*** Opening of RECORDS TO PROCESS ***
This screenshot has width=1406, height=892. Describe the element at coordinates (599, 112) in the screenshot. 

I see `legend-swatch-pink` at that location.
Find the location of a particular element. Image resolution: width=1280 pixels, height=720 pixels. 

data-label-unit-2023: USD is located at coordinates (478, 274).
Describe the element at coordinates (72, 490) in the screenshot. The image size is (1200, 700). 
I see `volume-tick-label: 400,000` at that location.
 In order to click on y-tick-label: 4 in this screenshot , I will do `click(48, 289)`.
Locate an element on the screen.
*** Close of RECORDS TO PROCESS ***
Please reproduce each of the lines above word for word.

### SOLUTION TO THE PROBLEM
This screenshot has width=1406, height=892. Describe the element at coordinates (599, 112) in the screenshot. 

I see `legend-swatch-pink` at that location.
Find the location of a particular element. Image resolution: width=1280 pixels, height=720 pixels. 

data-label-unit-2023: USD is located at coordinates (478, 274).
Describe the element at coordinates (72, 490) in the screenshot. The image size is (1200, 700). 
I see `volume-tick-label: 400,000` at that location.
 In order to click on y-tick-label: 4 in this screenshot , I will do `click(48, 289)`.
Locate an element on the screen.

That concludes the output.